Gloucester-grown pumpkin is fair runner-up

City man's pumpkin is runner-up in fair weigh-off

TOPSFIELD — The Topsfield Fair crowned a hometown winner in its giant pumpkin weigh-off: Woody Lancaster, who grew a 1,746.5-pound whopper in his Topsfield yard.

But a Gloucester man who had captured the top prize in 2011 took home second place this year, as well, with a locally grown entry that topped the three-quarter-ton mark.

Peter Denigris took second place in the competition Friday night with a 1,544-pound pumpkin he grew in his West Gloucester yard. He’s been growing giant pumpkins for more than 15 years and took first place at the 2011 fair with a 1,668 pounder.

This year’s entry was his “last chance” pumpkin, the only fruit that didn’t fail in a tough growing season. He started the seed indoors and transplanted the plant outside on April 28, he said.

“It was a slow grower, so it teased me all summer long,” Denigris said.

So, why spend all this time and effort on growing pumpkins?

“It’s fun,” Denigirs answered, breaking into a smile.

This year’s weigh-off drew just 28 entries this year, roughly half of an average year. Growers chalked it up to a hard season with erratic weather.

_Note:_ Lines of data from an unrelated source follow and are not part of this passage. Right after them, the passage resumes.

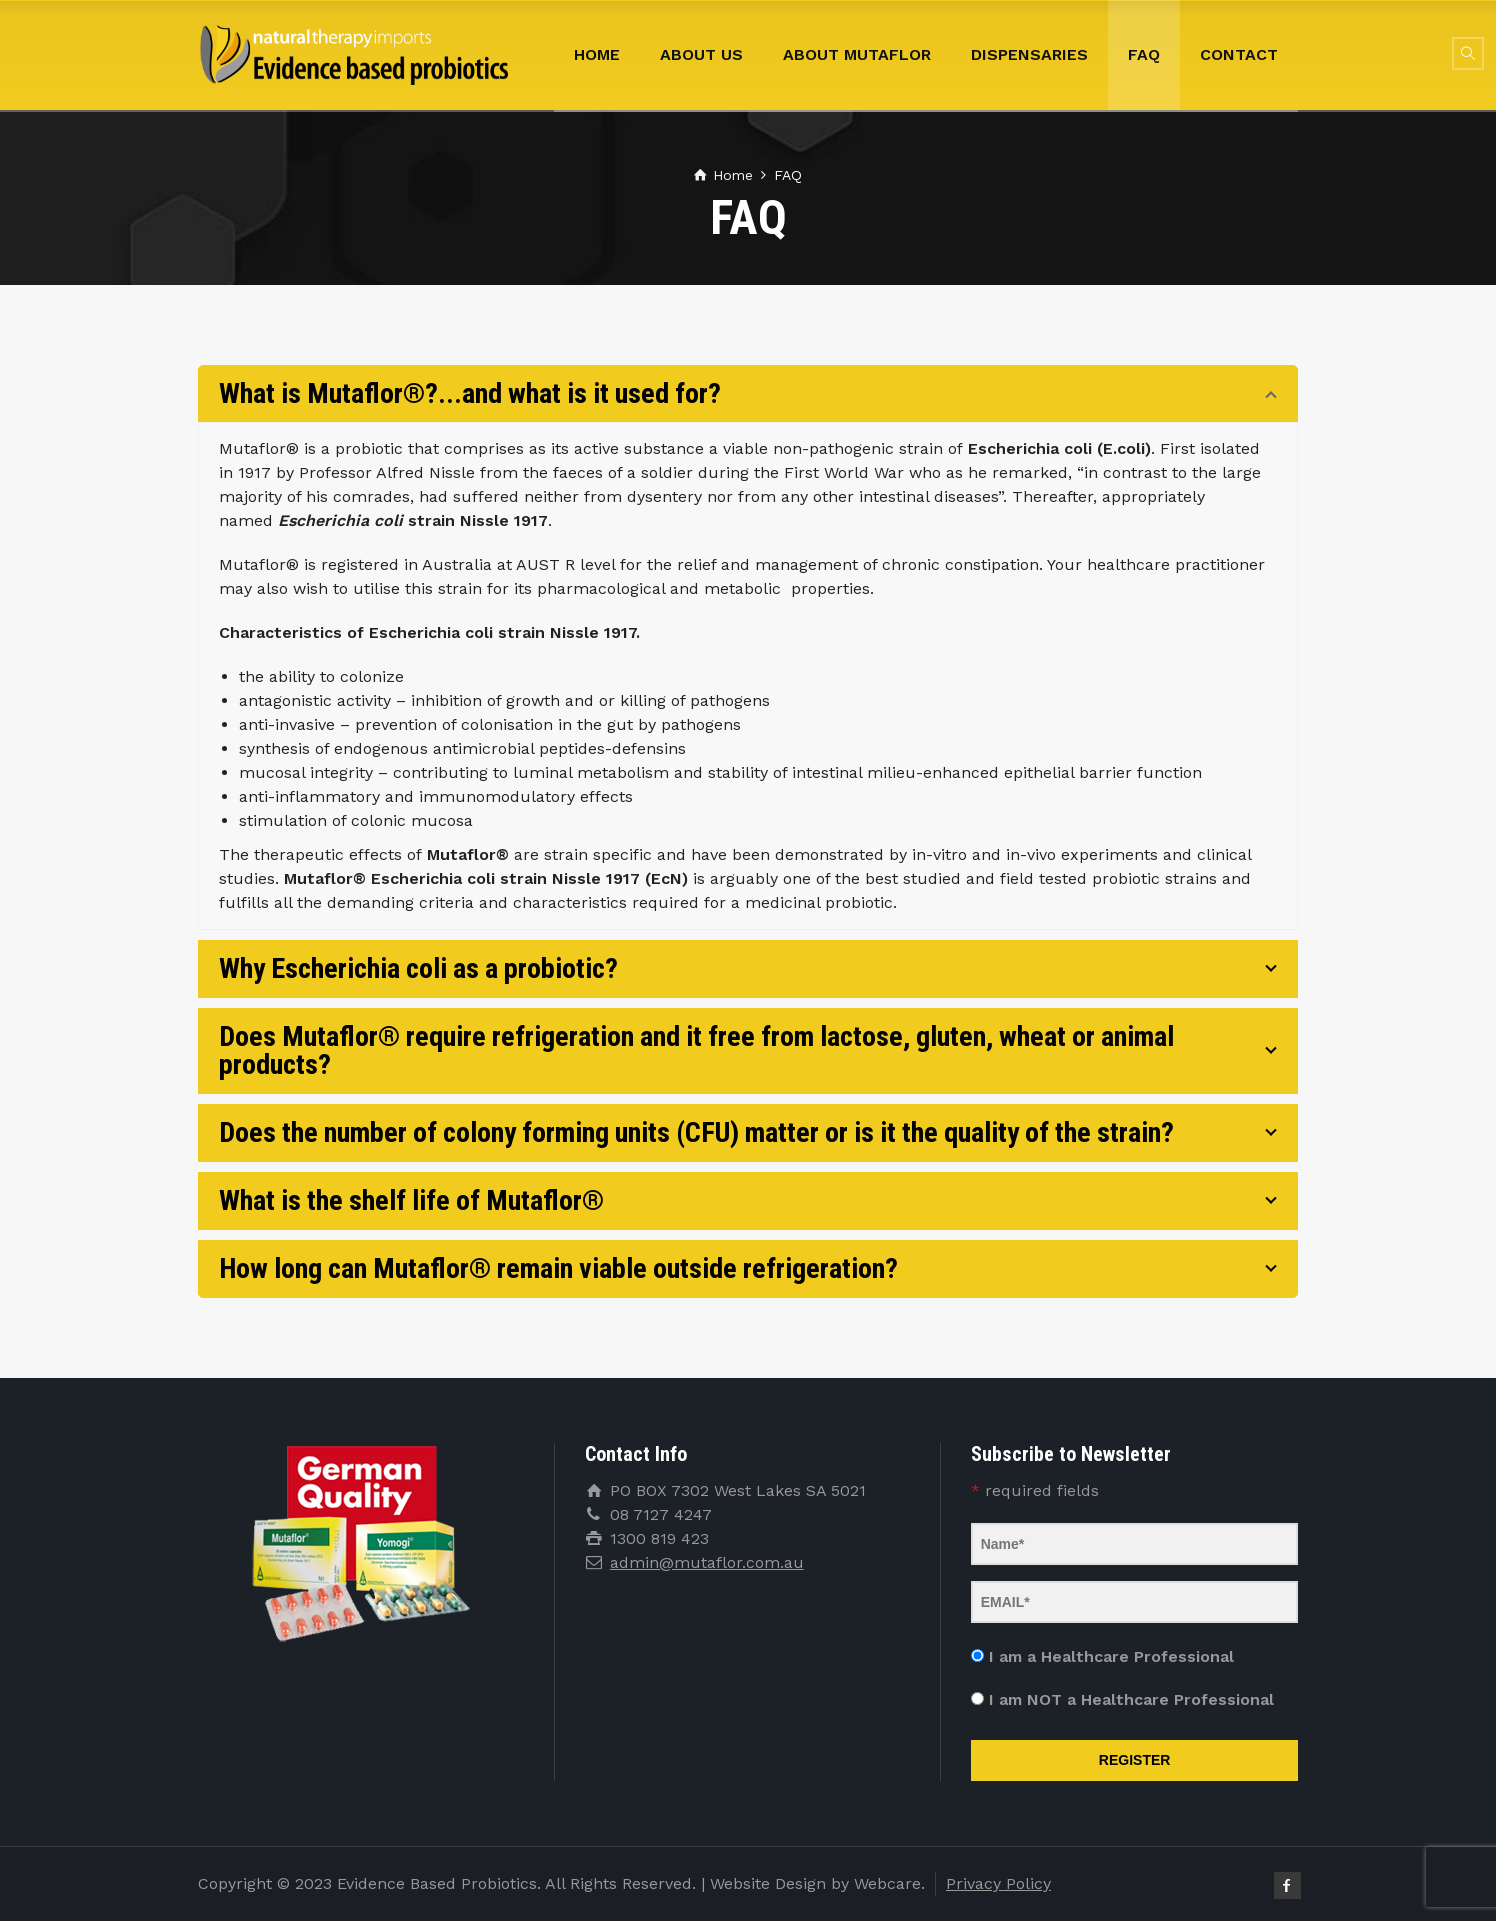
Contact (1239, 54)
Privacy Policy (998, 1883)
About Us (701, 54)
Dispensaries (1029, 54)
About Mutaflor (857, 54)
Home (597, 54)
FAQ (1144, 54)
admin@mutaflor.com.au (707, 1562)
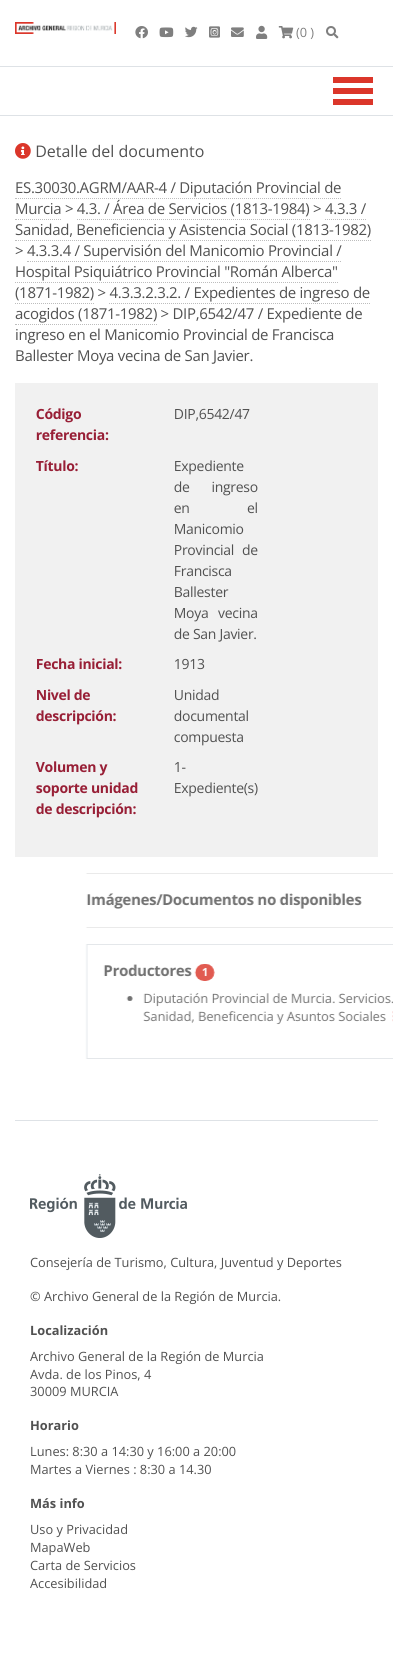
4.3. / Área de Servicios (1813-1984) (193, 209)
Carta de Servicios (83, 1565)
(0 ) (297, 32)
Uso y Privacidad (79, 1529)
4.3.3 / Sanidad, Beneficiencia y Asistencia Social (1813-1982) (193, 219)
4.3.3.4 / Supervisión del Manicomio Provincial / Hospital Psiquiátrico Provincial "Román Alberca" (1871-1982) (178, 272)
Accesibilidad (68, 1583)
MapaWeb (60, 1547)
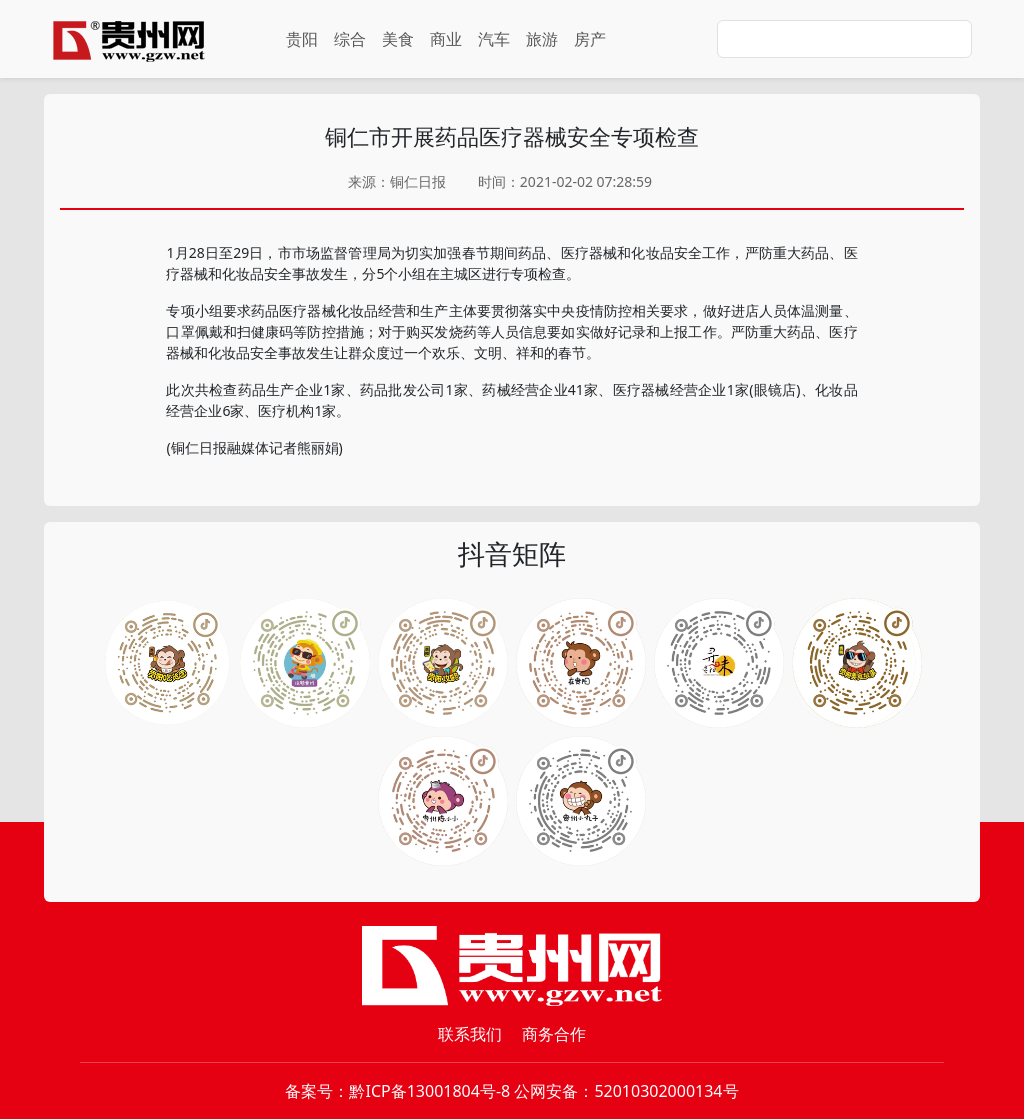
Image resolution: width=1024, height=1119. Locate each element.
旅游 (542, 39)
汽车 (494, 39)
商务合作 (554, 1034)
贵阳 (302, 39)
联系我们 (470, 1034)
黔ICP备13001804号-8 (429, 1091)
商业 (446, 39)
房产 (590, 39)
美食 (398, 39)
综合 (350, 39)
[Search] (844, 39)
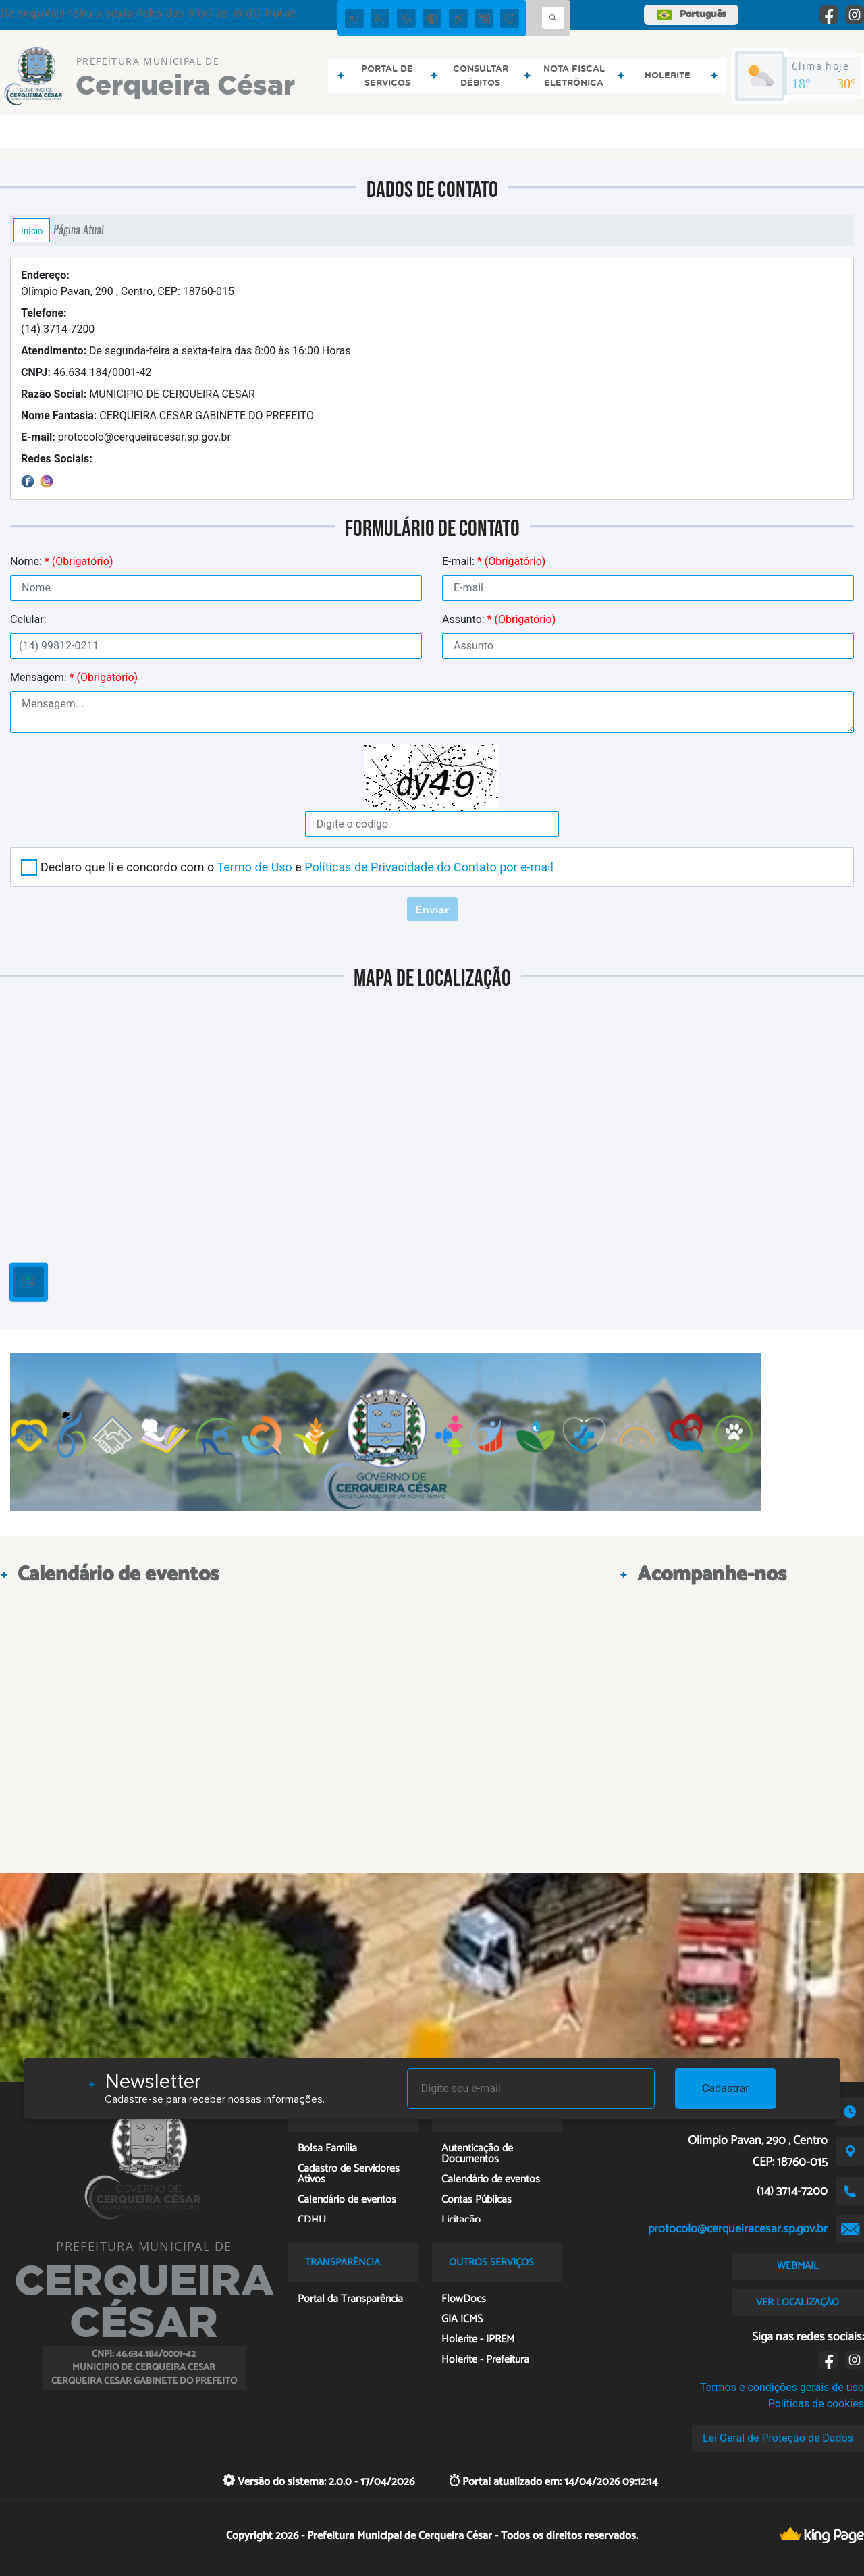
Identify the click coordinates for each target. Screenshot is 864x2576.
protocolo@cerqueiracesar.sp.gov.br (126, 437)
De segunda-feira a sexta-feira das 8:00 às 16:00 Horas (185, 350)
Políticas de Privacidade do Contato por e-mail (429, 867)
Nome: (61, 561)
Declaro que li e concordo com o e (297, 867)
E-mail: (493, 561)
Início (32, 230)
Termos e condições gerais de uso (782, 2387)
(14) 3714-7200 (57, 321)
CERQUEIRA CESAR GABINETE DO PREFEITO (167, 415)
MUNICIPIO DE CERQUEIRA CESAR (138, 393)
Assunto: (499, 619)
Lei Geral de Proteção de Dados (778, 2438)
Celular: (28, 619)
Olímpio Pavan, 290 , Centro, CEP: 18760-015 (127, 283)
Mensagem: (74, 677)
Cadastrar (725, 2088)
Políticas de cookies (816, 2403)
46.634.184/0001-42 (86, 372)
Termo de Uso (254, 867)
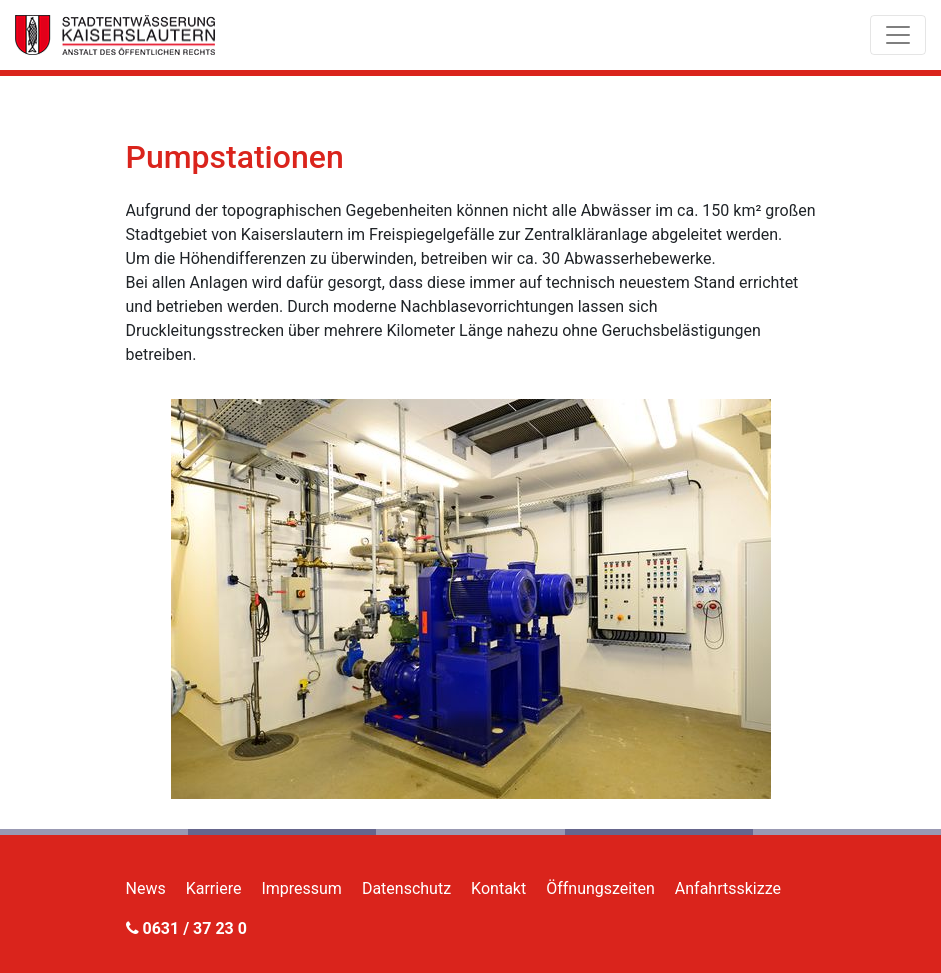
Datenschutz (406, 888)
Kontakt (498, 888)
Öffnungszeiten (600, 888)
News (146, 888)
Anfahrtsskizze (728, 888)
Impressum (301, 888)
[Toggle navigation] (898, 35)
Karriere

“It was a very, very tough year,” said George Hoomis of Ipswich, whose pumpkin weighed in at 1,442.5 pounds — his personal best in 18 years of growing. “Most people are happy just to have something here (at the fair).”

Friday night’s triumph marked the first time Lancaster has earned the Topsfield Fair’s top prize. He’s been growing giant pumpkins for 15 years; he took second place last year with a 1,649-pounder.

Smiling, Lancaster admitted he was feeling “a little weak-kneed” once he found out he was the 2013 winner.

“It was just a special seed, a lot of hard work, and it just worked,” Lancaster said.

Lancaster’s peach-colored gourd was the last of the night to be weighed. Once the official weight was announced, his wife, Cindy, son Alan, and many of the other growers enveloped Lancaster in hugs, handshakes and claps on the back.